Catastrophes such as earthquakes are not considered covered perils for private insurance, but in many cases catastrophes such as hurricanes and other weather-related catastrophes are covered.
The intent of insurance is to indemnify an insured. Payment on an actual cash value basis is most consistent with the indemnity principle.Yet the deduction of depreciation can be both severe and misunderstood.
In response, property insurers often offer coverage on a replacement cost new (RCN) basis, which does not deduct depreciation in valuing the loss.
Rather, replacement cost new is the value of the lost or destroyed property if it were bought new or rebuilt on the day of the loss.
The cost of insurance to cover frequent losses (as experienced by many property exposures) is high. To alleviate the financial strain of frequent small losses, many insurance policies include a deductible.
By using deductibles, the insurer saves in three ways:
A deductible requires the insured to bear some portion of a loss before the insurer is obligated to make any payment. The purpose of deductibles is to reduce costs for the insurer, thus making lower premiums possible.
The insurer is not responsible for the entire loss.
Because most losses are small, the number of claims for loss payment is reduced, thereby reducing the claims processing costs.
The moral and morale hazards are lessened because there is greater incentive to prevent loss when the insured bears part of the burden. 
The small, frequent losses associated with property exposures are good candidates for deductibles because their frequency minimizes risk (the occurrence of a small loss is nearly certain) and their small magnitude makes retention affordable.

• [SUPPLIED ENTRIES]
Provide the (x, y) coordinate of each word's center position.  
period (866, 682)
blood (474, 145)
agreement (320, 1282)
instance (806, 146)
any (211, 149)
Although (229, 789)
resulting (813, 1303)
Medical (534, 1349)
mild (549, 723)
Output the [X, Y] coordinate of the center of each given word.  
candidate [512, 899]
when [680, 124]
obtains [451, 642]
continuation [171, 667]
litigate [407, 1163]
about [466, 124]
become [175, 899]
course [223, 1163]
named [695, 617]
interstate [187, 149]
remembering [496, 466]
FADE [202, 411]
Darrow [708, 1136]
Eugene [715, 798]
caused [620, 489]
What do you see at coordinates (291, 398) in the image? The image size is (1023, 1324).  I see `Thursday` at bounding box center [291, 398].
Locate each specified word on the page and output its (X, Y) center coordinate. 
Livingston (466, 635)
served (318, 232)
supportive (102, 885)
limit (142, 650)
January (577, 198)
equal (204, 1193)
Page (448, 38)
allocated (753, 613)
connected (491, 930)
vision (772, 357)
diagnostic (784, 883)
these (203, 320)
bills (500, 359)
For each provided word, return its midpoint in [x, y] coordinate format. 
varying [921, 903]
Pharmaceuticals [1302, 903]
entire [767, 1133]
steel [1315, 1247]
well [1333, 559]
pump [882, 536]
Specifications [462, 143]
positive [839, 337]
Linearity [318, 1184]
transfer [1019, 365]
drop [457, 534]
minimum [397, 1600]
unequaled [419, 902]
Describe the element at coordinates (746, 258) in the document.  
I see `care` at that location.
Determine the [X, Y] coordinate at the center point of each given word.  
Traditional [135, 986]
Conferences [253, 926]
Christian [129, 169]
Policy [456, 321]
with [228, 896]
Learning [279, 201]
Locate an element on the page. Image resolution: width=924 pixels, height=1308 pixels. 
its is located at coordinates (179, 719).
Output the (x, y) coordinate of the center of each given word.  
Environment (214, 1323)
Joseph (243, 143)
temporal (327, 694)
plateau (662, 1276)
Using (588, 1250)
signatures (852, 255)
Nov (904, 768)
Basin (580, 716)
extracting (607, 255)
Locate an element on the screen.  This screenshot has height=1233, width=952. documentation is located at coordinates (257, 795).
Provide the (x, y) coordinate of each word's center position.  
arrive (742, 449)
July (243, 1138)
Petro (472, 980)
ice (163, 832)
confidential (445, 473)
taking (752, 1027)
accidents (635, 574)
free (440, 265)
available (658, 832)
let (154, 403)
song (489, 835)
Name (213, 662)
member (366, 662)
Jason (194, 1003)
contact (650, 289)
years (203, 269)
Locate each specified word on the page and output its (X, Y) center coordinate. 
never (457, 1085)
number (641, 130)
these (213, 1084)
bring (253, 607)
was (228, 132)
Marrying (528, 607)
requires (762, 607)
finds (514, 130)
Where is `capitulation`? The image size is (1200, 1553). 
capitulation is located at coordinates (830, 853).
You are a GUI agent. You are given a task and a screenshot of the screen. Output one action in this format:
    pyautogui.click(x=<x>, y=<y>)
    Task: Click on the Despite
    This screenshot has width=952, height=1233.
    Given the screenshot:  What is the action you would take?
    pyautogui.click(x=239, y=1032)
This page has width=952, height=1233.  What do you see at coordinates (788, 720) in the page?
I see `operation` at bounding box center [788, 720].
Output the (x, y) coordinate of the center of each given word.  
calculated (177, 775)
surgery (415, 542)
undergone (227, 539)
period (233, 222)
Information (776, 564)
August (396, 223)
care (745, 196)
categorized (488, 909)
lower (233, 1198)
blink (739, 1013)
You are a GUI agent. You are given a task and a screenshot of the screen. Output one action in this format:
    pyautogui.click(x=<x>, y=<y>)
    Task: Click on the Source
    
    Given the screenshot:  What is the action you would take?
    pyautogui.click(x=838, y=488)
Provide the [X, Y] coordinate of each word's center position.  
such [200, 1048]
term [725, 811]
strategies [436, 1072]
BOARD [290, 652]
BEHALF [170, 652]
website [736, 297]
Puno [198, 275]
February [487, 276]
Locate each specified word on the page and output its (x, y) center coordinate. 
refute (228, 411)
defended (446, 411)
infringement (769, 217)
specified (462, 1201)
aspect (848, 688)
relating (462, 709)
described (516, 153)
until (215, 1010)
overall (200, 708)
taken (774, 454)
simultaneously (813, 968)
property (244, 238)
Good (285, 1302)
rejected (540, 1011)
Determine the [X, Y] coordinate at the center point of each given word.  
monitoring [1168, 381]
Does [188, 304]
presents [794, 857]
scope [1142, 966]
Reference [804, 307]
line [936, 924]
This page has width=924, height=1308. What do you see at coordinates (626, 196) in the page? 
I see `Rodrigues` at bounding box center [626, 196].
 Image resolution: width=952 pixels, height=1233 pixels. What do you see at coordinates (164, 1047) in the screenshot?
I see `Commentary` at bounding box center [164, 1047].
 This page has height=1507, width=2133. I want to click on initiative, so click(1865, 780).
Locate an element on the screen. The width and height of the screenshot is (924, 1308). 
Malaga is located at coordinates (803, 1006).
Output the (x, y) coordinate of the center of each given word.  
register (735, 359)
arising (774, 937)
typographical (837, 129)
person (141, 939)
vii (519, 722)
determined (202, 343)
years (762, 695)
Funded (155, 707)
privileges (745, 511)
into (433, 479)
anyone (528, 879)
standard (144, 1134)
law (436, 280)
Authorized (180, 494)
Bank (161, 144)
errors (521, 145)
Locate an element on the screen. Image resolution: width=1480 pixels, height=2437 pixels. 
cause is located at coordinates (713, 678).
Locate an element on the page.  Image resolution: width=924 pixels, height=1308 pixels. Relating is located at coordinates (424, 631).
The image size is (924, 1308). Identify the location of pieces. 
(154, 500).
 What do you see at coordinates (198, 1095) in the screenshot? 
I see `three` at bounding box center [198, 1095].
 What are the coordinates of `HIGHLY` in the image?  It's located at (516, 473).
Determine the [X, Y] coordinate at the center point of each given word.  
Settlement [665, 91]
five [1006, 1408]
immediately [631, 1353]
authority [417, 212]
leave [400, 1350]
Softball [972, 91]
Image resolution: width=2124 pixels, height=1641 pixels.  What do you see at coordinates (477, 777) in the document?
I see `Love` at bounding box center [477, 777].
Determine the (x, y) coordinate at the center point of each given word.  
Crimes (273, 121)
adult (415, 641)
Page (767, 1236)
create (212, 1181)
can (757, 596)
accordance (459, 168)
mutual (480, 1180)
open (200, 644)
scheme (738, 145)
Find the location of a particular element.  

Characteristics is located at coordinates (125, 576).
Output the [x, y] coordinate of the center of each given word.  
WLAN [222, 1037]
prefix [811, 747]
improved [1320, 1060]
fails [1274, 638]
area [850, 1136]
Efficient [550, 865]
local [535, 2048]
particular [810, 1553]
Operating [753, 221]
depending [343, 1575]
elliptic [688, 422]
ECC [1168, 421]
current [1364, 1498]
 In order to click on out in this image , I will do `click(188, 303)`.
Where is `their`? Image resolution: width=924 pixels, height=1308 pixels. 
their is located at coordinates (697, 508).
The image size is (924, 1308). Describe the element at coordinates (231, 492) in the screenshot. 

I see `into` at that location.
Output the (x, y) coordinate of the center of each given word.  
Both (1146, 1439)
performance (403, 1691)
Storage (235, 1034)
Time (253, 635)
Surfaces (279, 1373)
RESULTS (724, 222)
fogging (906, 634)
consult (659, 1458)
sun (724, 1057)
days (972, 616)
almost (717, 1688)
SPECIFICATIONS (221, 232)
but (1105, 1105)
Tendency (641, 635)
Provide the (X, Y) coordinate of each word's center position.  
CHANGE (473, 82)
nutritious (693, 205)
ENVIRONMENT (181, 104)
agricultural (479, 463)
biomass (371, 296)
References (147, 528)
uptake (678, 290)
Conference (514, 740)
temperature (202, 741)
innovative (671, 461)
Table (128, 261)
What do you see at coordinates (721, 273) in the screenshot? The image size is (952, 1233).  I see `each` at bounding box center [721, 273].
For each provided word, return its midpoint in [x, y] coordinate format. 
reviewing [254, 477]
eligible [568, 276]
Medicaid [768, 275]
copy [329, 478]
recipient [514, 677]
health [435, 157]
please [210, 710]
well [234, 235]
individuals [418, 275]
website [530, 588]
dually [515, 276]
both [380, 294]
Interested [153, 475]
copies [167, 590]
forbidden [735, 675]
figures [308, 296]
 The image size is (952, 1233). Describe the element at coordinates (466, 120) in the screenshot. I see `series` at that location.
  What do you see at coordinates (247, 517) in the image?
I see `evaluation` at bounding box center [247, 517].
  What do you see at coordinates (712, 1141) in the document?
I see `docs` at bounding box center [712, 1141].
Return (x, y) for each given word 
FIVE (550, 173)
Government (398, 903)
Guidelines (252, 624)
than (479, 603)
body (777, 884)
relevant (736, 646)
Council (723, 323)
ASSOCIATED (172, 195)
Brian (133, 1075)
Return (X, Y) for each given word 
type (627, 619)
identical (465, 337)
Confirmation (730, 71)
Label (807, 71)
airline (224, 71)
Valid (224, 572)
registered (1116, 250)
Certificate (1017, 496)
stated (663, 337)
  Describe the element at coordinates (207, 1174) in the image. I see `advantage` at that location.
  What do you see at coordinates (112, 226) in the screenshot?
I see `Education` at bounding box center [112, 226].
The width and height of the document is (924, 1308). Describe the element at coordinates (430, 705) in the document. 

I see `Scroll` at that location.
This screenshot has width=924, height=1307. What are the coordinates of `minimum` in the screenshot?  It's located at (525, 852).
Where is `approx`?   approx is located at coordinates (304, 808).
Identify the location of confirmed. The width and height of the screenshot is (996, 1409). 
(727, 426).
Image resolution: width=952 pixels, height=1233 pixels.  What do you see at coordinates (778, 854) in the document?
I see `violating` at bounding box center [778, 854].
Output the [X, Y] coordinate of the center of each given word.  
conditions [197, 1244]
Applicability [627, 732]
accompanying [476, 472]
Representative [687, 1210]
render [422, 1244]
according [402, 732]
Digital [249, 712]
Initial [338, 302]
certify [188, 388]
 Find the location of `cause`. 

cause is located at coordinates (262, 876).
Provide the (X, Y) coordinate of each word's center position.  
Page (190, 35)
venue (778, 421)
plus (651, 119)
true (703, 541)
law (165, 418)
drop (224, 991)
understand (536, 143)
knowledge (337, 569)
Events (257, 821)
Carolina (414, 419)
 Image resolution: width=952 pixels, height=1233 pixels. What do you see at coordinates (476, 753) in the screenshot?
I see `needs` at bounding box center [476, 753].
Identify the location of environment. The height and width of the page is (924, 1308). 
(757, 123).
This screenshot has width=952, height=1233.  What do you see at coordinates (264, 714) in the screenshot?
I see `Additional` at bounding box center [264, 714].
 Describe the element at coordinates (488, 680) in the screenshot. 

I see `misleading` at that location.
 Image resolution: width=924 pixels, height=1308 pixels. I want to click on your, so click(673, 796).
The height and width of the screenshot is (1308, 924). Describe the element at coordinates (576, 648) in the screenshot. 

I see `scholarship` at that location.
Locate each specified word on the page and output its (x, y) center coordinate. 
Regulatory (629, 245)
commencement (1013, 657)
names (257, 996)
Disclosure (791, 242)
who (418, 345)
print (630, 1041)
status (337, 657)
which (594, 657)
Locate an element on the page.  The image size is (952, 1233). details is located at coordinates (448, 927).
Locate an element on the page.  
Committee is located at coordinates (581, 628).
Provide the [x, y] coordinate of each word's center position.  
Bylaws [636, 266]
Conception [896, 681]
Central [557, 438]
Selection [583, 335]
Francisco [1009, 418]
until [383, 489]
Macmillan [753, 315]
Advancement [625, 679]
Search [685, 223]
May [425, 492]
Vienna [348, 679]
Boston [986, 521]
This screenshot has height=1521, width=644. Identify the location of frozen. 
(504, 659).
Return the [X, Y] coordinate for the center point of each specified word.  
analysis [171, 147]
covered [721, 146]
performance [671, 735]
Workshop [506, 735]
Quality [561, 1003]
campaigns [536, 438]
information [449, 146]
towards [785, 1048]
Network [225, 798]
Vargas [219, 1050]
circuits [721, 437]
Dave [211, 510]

• [INSTRUCTIONS]
1: In the text on property insurance, what is the stated purpose of deductibles?
2: Translate this sentence from the text on property insurance into Spanish: "The insurer is not responsible for the entire loss."
3: Write the next part of the text on property insurance, picking up after its final sentence.

• [ANSWERS PER TASK]
1: Deductibles are meant to reduce costs for the insurer, which makes lower premiums possible.

2: La aseguradora no es responsable de la totalidad de la pérdida.

3:
The most common forms of deductibles in property insurance are the following:
A straight deductible requires payment for all losses less than a specified dollar amount.
For example, if you have a $200 deductible on the collision coverage part of your auto policy, you pay the total amount of any loss that does not exceed $200. In addition, you pay $200 of every loss in excess of that amount. If you have a loss of $800, therefore, you pay $200 and the insurer pays $600.
A franchise deductible is similar to a straight deductible, except that once the amount of loss equals the deductible, the entire loss is paid in full. This type of deductible is common in ocean marine cargo insurance, although it is stated as a percentage of the value insured rather than a dollar amount.
The franchise deductible is also used in crop hail insurance, which provides that losses less than, for example, 5 percent of the crop are not paid, but when a loss exceeds that percentage, the entire loss is paid.
The disappearing deductible is a modification of the franchise deductible. Instead of having one cut-off point beyond which losses are paid in full, a disappearing deductible is a deductible whose amount decreases as the amount of the loss increases.
For example, let’s say that the deductible is $500 to begin with; as the loss increases, the deductible amount decreases. This is illustrated in Table 11.1.
At one time, homeowners policies had a disappearing deductible. Unfortunately, it took only a few years for insureds to learn enough about its operation to recognize the benefit of inflating claims. As a result, it was replaced by the straight deductible.
The small, frequent nature of most direct property losses makes deductibles particularly important.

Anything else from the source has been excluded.